Debate sobre pescas termina com troca de acusações entre Governo e oposição

8/01/2026 20:19 - Modificado em 8/01/2026 20:20

A Assembleia Nacional encerrou esta quinta-feira o debate de interpelação ao Governo sobre a política nacional das pescas, marcado por fortes críticas da oposição à falta de resultados concretos no sector e pela defesa da ação governativa por parte da maioria parlamentar.

Em nome da UCID, o deputado João Santos Luís afirmou que os programas anunciados pelo Executivo ainda não tiveram impacto real na vida dos pescadores artesanais. Apontou fragilidades ao nível do investimento e do financiamento e considerou que os avanços prometidos na transformação, conservação e comercialização do pescado não se refletem na prática. Defendeu ainda que Cabo Verde deve apostar num sector das pescas mais robusto e menos dependente de acordos externos.

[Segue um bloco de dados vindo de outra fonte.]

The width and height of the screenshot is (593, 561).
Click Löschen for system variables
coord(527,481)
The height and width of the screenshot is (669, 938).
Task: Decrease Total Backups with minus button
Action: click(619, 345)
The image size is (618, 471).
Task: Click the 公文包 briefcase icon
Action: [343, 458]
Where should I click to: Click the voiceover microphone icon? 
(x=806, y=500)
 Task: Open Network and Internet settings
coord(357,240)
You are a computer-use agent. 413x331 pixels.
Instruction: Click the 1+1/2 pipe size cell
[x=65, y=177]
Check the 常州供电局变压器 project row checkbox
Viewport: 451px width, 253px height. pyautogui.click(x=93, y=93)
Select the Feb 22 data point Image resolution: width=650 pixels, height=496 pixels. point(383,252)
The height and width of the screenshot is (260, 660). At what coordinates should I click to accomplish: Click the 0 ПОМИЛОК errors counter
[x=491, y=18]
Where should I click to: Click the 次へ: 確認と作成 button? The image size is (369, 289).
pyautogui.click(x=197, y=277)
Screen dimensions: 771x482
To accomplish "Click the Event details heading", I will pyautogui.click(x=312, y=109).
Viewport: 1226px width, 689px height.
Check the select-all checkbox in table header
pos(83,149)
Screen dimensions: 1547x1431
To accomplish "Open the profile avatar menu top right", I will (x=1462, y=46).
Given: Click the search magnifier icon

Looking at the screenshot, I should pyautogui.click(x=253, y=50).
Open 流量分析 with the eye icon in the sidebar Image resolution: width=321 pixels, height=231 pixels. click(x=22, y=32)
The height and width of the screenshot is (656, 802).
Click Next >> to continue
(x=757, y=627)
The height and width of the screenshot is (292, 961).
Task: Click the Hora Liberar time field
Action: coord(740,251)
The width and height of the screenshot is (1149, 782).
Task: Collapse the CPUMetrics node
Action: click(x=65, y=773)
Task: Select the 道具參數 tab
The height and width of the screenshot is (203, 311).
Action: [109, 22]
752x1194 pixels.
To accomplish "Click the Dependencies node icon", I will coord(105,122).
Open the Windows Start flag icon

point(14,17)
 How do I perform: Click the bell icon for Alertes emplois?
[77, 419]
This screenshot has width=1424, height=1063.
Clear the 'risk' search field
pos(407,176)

Já o líder parlamentar do MpD, Celso Ribeiro, sustentou que o Governo dispõe de uma visão clara e estruturada para o sector, acusando o PAICV de falta de propostas e de ter fragilizado a estrutura das pescas quando esteve no poder. Entre as medidas em curso, destacou o projecto de fibragem de embarcações, classificando-o como um passo decisivo para a segurança e organização do sector. Segundo o deputado, cerca de 302 embarcações já foram fibradas em todo o país.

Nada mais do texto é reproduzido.